The Ministry of Home Affairs (MHA) said on Friday (Dec 19) that scams remain a serious national concern, with both the number of cases and financial losses continuing to rise.
The tougher punishments follow the passage of the Criminal Law (Miscellaneous Amendments) Act in Parliament on Nov 4.
Under the new law, scammers, syndicate members and recruiters will receive a minimum of six strokes of the cane, with up to 24 strokes depending on the severity of the offence.
Money mules who assist scam operations by providing bank accounts, SIM cards or Singpass credentials may face discretionary caning of up to 12 strokes.
MHA cited figures showing scam losses of about S$3.7 billion from 2020 to the first half of 2025, involving nearly 190,000 cases. Police data further showed that at least S$187.1 million was lost between July and September alone.
In addition, offenders convicted under Section 420 of the Penal Code for serious non-scam cheating offences may also be liable for discretionary caning of up to 24 strokes from Dec 30.
Separately, amendments to the Children and Young Persons Act, passed in 2019, will also take effect on Dec 30. These changes allow cases involving youth offenders aged 16 to below 18 to be heard in the Youth Courts, while serious or repeat offences may be transferred to the State Courts or High Court for stronger sentencing.

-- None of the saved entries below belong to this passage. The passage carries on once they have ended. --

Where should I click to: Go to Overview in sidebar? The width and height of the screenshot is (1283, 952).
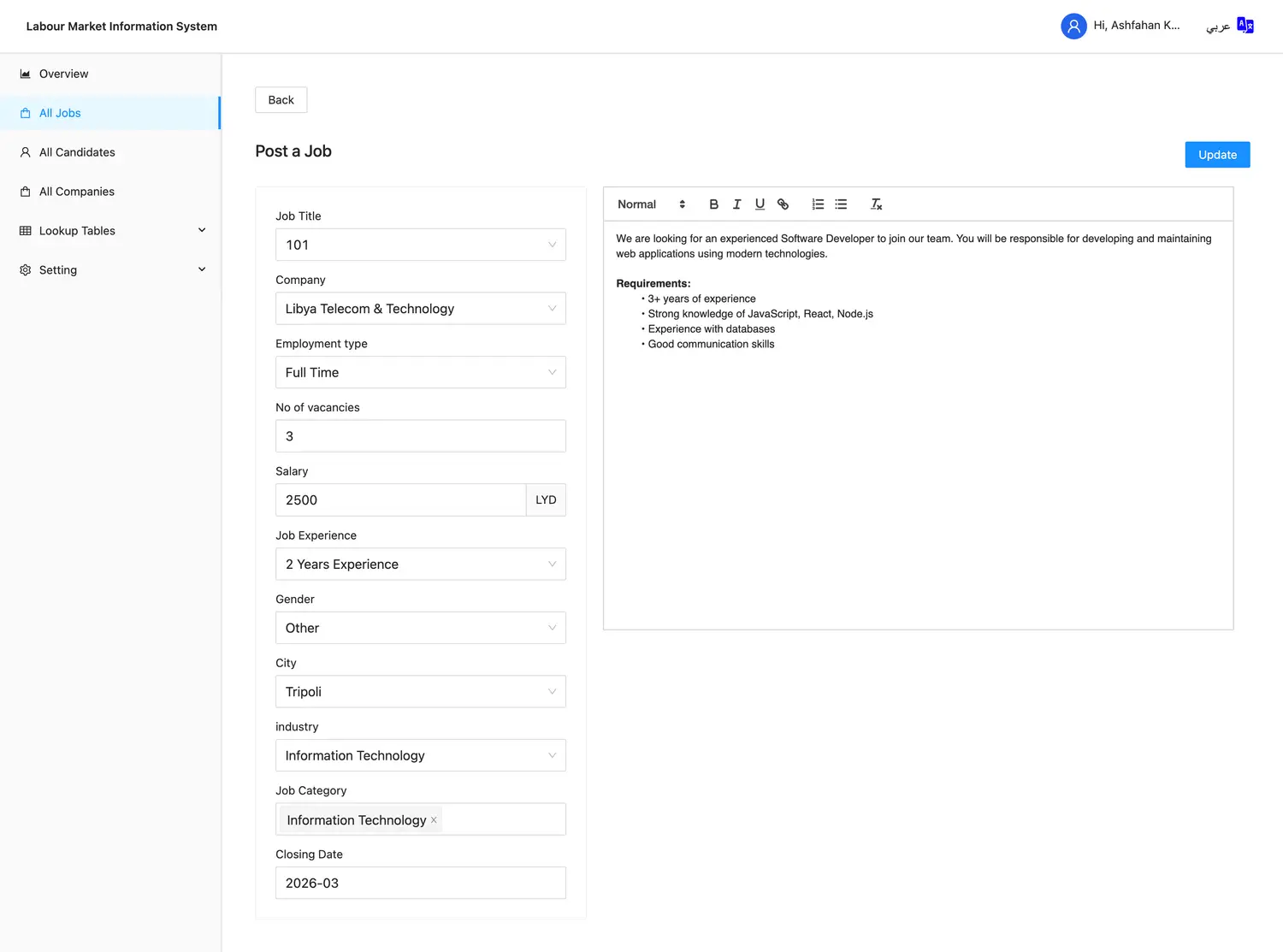pos(63,74)
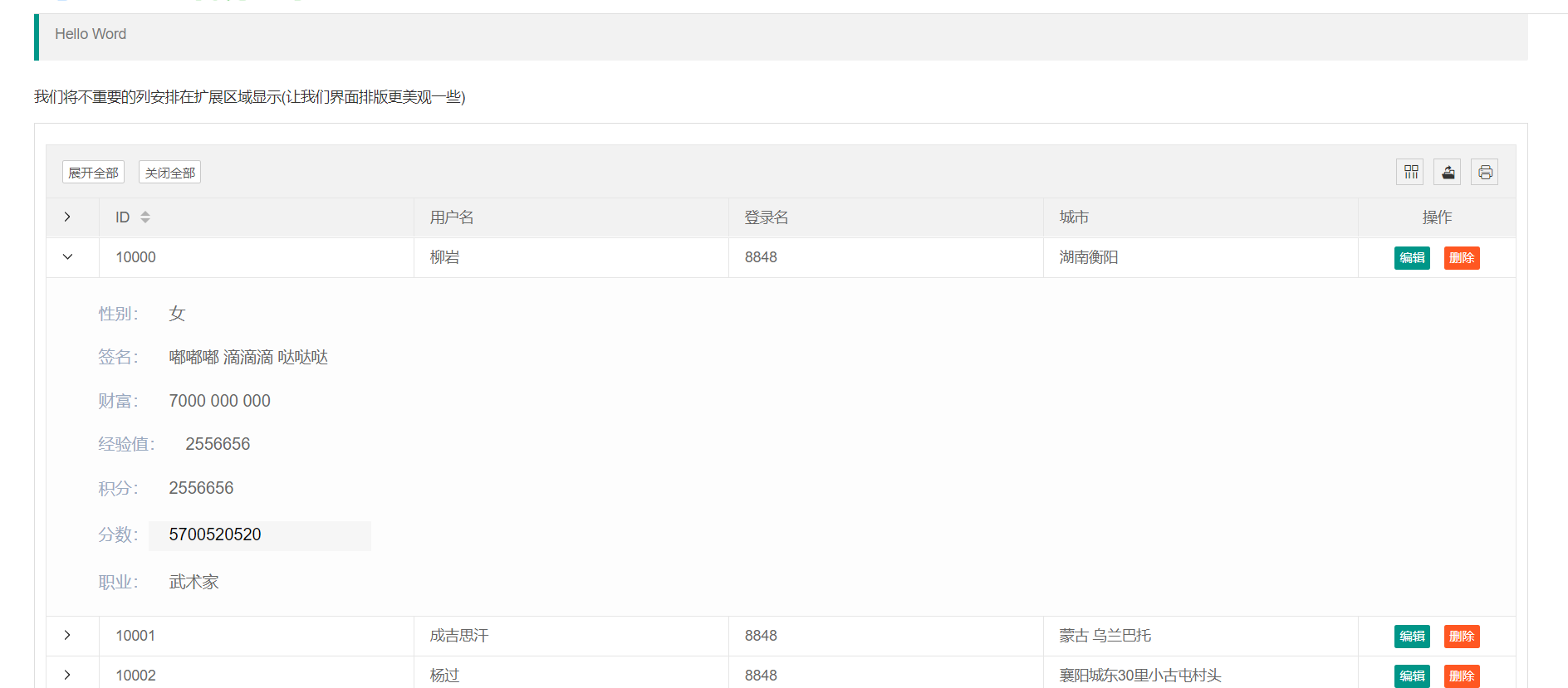
Task: Expand row 10002 details
Action: [68, 676]
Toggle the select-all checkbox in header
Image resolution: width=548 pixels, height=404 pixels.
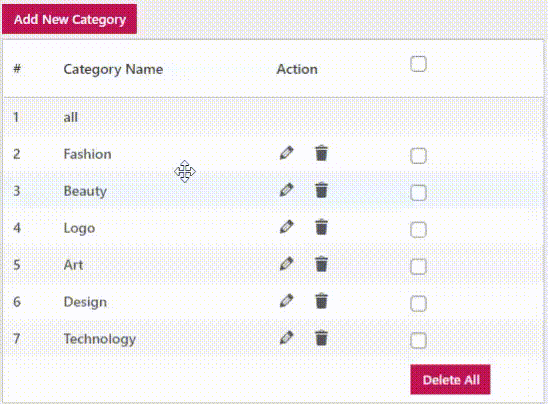pos(418,64)
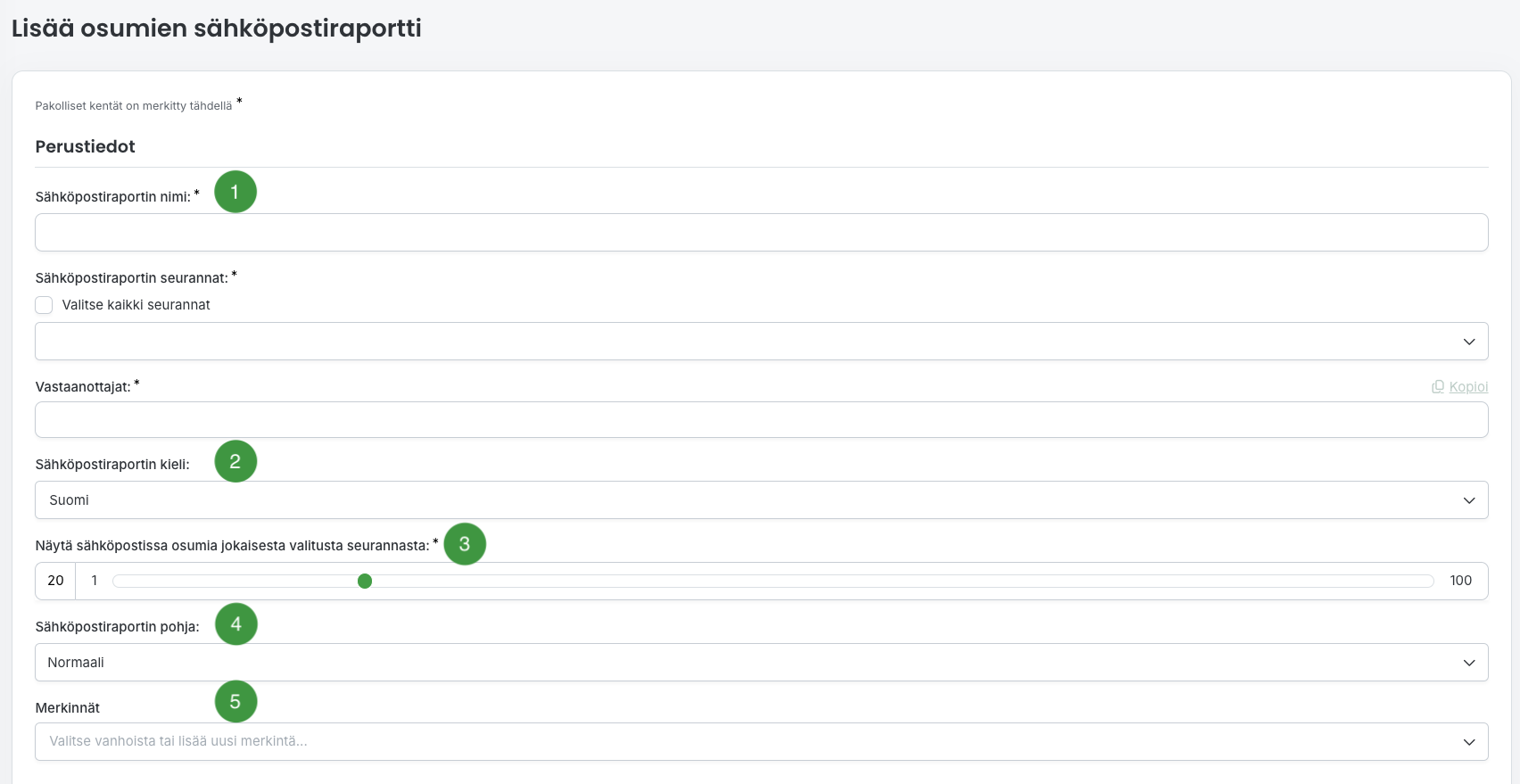Image resolution: width=1520 pixels, height=784 pixels.
Task: Click the chevron arrow in Normaali field
Action: click(x=1469, y=663)
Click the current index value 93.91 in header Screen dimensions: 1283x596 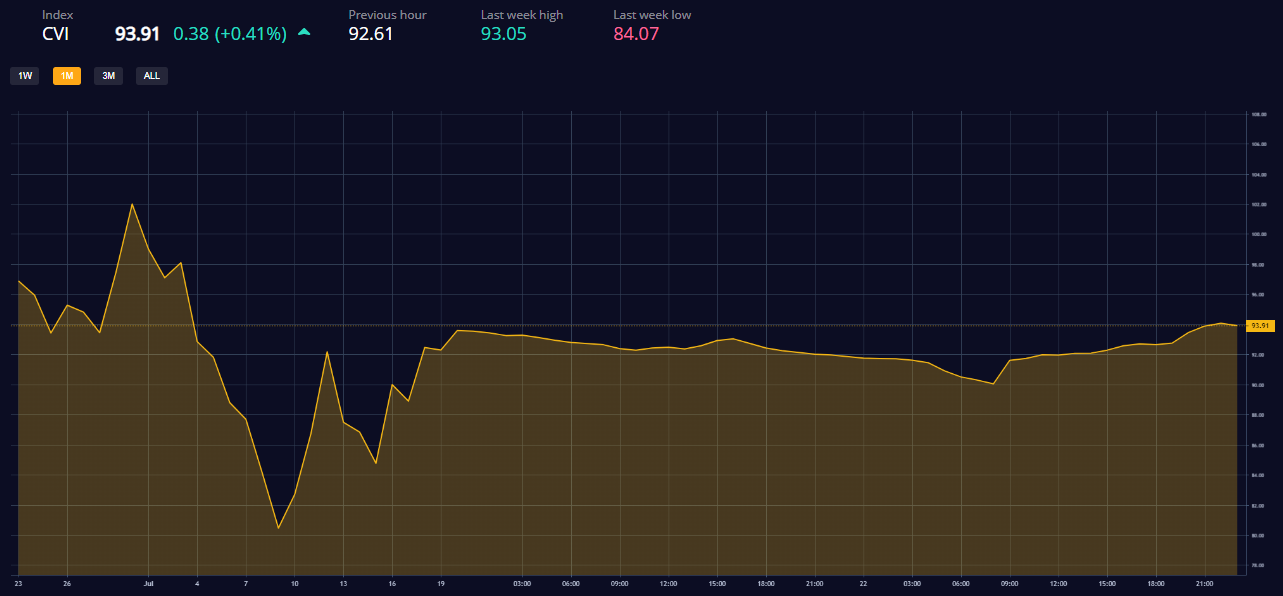[137, 34]
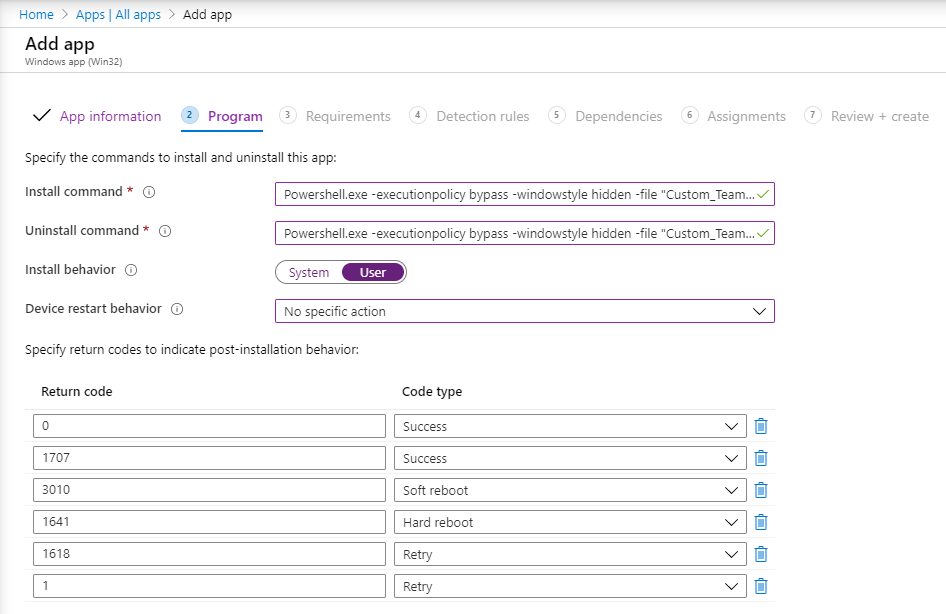The width and height of the screenshot is (946, 614).
Task: Switch to Detection rules tab
Action: tap(482, 116)
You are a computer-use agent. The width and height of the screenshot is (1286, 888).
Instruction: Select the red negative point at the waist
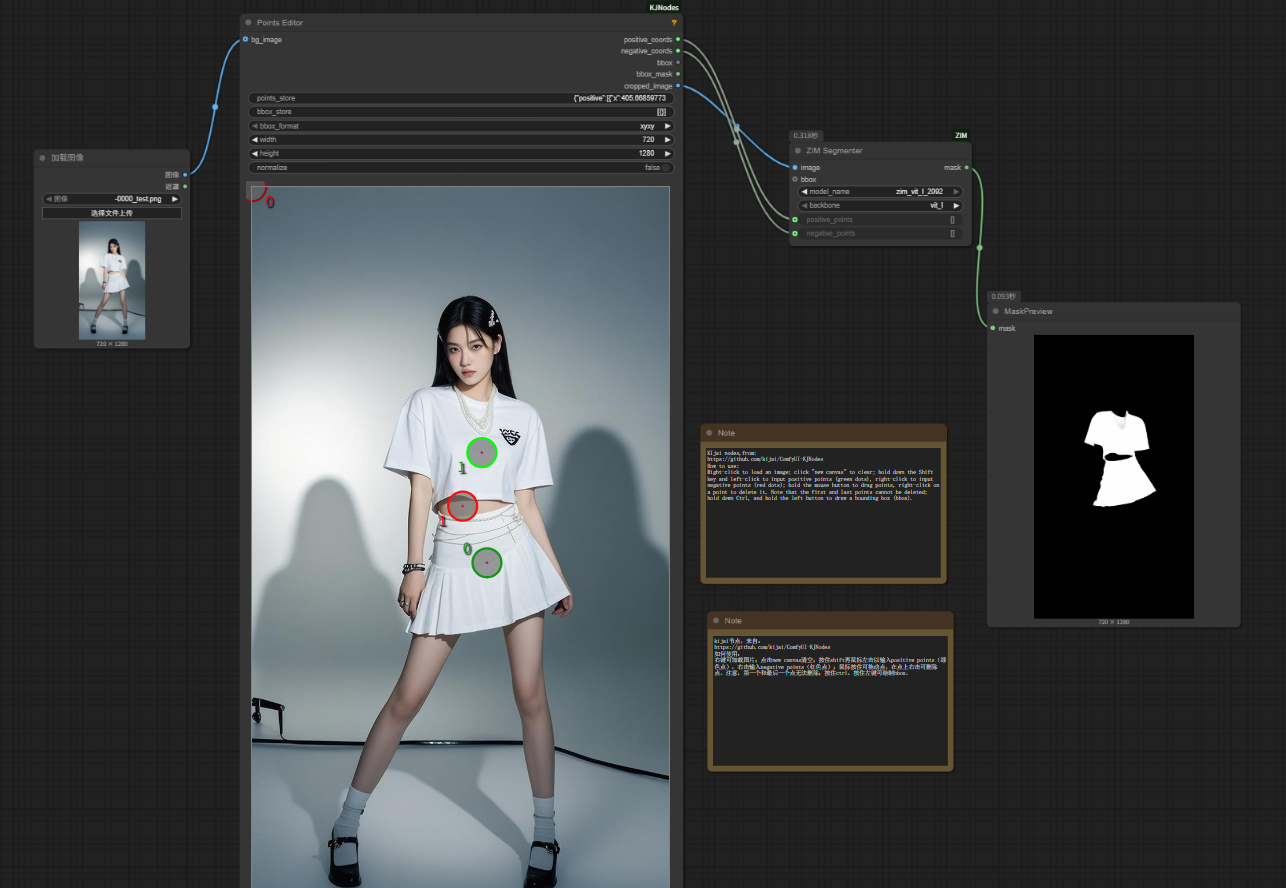pos(462,507)
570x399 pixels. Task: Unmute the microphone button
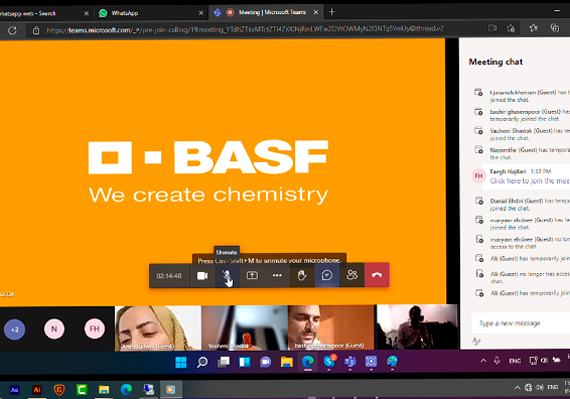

MHA said the combined amendments aim to ensure more effective deterrence against serious crimes, including scams, unlicensed moneylending and drug trafficking. Source: Business Times
HackWarn Analysis
Why This Matters for the Public
Singapore’s move signals a significant shift toward deterrence-based enforcement in response to escalating scam losses.
By extending caning to scammers, syndicate recruiters and money mules, authorities are targeting not just the masterminds but also the facilitators who enable fraud operations.
Key Implications
- Money mules are no longer “low-risk” participants: Providing bank accounts or SIM cards now carries severe physical punishment.
- Stronger deterrence: Mandatory caning raises the cost of involvement in scam syndicates, especially for organised groups.
- Regional impact: As many scams are cross-border, tougher penalties may discourage syndicates from using Singapore as an operational hub.
- Public responsibility: Individuals who “lend” accounts or credentials can no longer claim ignorance as a defence.
HackWarn Advisory
Scam syndicates rely heavily on human enablers. With these new laws, the safest choice is simple:
Never share bank accounts, SIM cards, Singpass details or verification codes even with people you trust.